Pleaded by the Appellant.—The custom on which the right in question is founded, is prevalent throughout the island of South Uist, as well as in other parts of Scotland, and the appellant ought to have been allowed a proof of it, and of the other facts which he averred and offered to prove; because, if established, it followed that the servitude in question was constituted by the feu-charter granted by the respondent's grandfather in the year 1758.

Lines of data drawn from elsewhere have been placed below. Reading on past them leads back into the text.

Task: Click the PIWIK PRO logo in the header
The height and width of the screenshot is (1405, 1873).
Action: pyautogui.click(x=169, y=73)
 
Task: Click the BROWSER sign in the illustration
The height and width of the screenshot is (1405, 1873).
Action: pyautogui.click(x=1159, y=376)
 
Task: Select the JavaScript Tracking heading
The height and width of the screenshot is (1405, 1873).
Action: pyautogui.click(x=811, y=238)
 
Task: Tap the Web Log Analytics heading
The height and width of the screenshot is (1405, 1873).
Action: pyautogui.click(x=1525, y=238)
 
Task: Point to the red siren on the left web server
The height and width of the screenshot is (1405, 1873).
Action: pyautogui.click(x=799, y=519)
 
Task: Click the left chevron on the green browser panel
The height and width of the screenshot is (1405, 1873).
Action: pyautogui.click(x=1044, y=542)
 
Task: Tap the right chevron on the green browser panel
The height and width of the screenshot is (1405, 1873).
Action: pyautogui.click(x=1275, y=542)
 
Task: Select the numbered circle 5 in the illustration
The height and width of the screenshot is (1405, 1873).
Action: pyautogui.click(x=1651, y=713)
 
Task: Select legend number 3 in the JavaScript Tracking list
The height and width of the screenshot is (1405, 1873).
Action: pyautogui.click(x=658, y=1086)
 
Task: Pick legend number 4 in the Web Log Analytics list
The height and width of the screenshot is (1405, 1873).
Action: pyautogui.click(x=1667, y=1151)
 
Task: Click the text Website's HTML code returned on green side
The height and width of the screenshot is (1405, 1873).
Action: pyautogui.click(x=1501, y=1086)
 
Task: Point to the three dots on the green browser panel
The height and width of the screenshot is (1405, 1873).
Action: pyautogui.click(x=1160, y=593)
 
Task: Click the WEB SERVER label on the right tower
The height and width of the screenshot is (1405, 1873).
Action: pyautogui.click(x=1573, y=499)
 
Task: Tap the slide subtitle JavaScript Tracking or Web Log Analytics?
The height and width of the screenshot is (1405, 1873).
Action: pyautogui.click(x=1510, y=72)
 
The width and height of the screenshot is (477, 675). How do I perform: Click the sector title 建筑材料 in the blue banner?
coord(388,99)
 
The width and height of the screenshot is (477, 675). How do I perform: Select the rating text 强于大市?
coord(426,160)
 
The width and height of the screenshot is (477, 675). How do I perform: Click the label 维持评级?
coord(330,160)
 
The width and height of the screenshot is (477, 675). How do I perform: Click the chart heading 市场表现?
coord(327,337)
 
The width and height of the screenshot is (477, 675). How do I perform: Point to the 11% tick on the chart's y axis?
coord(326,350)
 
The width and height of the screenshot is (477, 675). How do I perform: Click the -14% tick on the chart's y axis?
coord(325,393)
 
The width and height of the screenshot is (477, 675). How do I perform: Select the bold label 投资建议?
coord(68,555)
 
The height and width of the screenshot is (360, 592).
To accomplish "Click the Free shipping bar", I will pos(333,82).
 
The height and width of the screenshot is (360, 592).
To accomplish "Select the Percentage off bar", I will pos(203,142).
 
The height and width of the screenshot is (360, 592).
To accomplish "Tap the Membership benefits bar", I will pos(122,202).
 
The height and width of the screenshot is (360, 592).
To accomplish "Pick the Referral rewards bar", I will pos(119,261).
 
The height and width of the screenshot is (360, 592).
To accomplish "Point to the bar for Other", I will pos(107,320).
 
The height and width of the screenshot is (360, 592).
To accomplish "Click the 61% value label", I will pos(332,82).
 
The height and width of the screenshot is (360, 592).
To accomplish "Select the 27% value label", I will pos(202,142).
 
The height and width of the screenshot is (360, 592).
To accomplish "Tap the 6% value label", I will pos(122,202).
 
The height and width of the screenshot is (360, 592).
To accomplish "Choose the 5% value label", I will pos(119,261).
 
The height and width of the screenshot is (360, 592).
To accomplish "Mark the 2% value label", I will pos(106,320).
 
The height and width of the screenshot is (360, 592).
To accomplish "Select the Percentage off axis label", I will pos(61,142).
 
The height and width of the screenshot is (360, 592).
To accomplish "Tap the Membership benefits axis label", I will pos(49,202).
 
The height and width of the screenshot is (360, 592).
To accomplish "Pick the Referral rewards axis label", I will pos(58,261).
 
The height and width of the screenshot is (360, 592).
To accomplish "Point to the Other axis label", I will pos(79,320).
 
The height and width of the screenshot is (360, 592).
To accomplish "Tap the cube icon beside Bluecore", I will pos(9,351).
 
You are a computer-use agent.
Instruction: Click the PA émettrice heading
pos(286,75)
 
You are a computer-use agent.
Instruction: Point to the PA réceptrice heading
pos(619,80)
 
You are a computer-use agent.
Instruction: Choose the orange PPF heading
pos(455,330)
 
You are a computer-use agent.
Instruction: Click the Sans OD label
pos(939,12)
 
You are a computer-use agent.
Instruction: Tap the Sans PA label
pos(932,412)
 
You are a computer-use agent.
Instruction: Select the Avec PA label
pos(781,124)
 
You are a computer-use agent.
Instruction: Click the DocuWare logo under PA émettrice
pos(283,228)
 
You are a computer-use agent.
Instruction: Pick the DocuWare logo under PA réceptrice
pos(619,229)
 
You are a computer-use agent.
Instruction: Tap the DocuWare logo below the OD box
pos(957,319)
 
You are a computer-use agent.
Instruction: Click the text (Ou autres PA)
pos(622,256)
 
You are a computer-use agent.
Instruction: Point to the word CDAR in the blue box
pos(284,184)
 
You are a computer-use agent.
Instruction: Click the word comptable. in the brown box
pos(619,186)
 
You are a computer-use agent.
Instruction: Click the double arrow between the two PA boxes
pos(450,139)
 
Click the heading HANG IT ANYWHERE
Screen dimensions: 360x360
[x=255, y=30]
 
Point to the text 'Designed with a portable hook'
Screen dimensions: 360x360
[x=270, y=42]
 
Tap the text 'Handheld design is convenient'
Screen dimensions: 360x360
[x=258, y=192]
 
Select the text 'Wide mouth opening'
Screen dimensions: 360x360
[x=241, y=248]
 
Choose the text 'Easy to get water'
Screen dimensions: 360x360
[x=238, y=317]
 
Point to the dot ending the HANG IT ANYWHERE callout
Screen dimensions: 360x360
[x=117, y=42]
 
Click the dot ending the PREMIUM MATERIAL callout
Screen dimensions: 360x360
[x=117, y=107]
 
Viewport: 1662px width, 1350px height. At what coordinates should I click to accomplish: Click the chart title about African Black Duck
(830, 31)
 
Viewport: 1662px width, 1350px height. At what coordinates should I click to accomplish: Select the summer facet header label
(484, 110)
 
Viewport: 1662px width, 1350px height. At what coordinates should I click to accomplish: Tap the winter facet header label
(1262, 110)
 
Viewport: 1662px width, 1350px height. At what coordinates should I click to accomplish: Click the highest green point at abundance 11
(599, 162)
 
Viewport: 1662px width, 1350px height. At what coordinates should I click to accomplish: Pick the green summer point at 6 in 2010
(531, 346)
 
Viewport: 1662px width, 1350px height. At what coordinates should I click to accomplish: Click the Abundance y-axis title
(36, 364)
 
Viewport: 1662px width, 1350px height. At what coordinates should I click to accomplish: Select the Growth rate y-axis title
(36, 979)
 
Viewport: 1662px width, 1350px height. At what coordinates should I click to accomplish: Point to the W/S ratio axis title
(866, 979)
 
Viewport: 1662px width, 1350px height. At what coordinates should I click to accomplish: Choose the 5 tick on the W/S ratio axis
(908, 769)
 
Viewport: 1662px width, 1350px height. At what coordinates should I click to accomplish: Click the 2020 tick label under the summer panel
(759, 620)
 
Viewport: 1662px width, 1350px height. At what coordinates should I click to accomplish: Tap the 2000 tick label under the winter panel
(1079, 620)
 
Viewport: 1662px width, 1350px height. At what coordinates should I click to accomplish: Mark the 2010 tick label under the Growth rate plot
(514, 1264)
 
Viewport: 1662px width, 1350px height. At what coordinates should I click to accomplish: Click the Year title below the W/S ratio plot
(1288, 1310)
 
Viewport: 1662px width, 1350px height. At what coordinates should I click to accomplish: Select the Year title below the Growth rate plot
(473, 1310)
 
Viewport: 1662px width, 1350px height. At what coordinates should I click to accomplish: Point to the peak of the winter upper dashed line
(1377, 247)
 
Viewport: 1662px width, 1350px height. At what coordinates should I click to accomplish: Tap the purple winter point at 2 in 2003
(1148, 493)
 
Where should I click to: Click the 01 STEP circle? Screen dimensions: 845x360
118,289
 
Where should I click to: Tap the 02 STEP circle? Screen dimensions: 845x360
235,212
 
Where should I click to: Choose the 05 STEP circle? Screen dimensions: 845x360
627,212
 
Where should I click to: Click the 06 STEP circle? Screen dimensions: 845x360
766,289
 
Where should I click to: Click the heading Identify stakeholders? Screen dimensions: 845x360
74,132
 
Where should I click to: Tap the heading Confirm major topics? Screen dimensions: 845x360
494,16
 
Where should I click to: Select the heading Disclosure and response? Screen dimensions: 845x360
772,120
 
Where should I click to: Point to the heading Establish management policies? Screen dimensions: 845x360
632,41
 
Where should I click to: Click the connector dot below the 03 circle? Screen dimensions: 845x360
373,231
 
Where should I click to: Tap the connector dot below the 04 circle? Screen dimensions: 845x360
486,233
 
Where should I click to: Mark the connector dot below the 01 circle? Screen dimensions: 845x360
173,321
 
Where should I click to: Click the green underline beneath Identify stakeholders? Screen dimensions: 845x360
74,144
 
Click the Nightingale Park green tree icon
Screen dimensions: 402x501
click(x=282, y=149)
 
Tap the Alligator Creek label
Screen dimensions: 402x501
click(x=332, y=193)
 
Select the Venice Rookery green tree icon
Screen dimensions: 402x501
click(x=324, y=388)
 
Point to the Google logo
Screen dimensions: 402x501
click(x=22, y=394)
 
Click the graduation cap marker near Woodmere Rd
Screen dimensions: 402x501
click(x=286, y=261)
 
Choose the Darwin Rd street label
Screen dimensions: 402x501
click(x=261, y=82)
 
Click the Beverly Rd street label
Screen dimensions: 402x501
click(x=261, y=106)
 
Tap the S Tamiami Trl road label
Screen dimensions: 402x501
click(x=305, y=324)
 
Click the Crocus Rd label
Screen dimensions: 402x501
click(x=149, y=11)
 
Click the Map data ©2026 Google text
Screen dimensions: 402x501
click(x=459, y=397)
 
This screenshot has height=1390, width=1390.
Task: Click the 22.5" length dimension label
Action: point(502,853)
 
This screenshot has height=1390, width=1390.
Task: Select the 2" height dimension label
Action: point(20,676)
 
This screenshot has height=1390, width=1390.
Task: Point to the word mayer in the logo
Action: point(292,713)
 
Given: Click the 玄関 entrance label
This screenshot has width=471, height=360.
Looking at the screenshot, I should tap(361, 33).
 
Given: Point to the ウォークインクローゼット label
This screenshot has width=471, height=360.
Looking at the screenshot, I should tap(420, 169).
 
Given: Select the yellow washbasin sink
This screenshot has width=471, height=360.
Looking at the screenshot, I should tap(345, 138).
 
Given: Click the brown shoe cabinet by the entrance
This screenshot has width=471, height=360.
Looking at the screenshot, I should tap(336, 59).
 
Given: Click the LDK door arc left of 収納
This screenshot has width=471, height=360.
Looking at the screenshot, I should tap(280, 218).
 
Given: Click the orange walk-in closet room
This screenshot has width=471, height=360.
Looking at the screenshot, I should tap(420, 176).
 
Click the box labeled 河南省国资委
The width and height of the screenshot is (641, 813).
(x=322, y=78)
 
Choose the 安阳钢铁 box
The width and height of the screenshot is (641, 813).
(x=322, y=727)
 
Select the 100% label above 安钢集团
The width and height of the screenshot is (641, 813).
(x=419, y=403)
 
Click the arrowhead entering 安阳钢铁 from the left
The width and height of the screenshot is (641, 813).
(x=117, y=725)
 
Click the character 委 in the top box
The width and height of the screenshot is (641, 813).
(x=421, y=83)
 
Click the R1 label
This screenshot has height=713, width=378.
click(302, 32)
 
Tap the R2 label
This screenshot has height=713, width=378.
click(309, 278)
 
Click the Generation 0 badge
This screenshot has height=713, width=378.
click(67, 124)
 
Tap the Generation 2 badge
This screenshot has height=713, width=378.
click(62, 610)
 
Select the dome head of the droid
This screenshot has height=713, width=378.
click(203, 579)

Pleaded by the Respondents.—Whatever may have been the rights of the appellant's father under the lease of Kilphedar and Boisdale, to take sea-ware from the former, to manure the lands of the latter, yet when this lease terminated by a purchase of Boisdale by the lessee, or whenever the lease of Kilphedar terminated, it did not follow that the same right of collecting sea-ware on the lands of Kilphedar, for the use of the lands of Boisdale, was to be continued. There may have been a usage and practice of so doing under the lease; but such usage could not establish a servitude. The title was precarious, and the possession had was by mere sufferance only. Then, with reference to the right under the feu charter 1758, the appellant's father, and his heirs male, had right to the lands of Boisdale, “with the rock and sea ware cast and growing upon the lands disponed, with liberty of manufacturing the same into kelp.” This title, therefore, only gives right to collect sea-ware on the “ lands disponed,” that is, on Boisdale farm; but it does not convey any right of servitude of collecting sea-ware

Page: 241

on the lands of Kilphedar. And the lease of same date, of the latter farm, corroborates this view, because it gives the lands of Kilphedar with “right to the sea-ware growing upon the shore of the said lands, or thrown in upon the same, with full liberty of manufacturing the same into kelp.” Had any right of servitude of collecting sea-ware on Kilphedar been conveyed in this charter, it would have at once appeared, either from the charter itself, or from the lease of even date with it; but, so far from that being the case, that lease expressly conveys the whole sea-ware of Kilphedar as a part and pertinent of the farm, so that this latter lease supersedes all doubts on the subject. Having, therefore, no right conveyed to him, and the possession had been solely attributable to the lease, no right of servitude can attach. The possession of the lease of Kilphedar was, in the contemplation of law, the possession of the lessor; and the question must be viewed as if the respondent and his predecessors had, in propria persona, enjoyed the whole rights and privileges mentioned in the lease, and particularly the sole privilege of using ware for kelp, manure, or otherwise. If the possession had been upon the charter from the beginning, this, with forty years' possession of collecting sea-ware on another's lands, might have constituted a servitude, but that is not the nature of the appellant's right or title. Here there is no termini habiles for prescription; the only title upon which a claim of property could rest, is the feu-right in 1758; and the present dispute having originated in the year 1791, it is clear that the essential requisite of such a title is awanting, namely, forty years' uninterrupted possession.

After hearing counsel, it was

Ordered and adjudged that the interlocutors be, and the same are hereby affirmed.

Counsel: For Appellant, J. Mitford, James Mackintosh.
For Respondents, R. Dundas, W. Grant, W. Adam.

Note—Unreported in the Court of Session.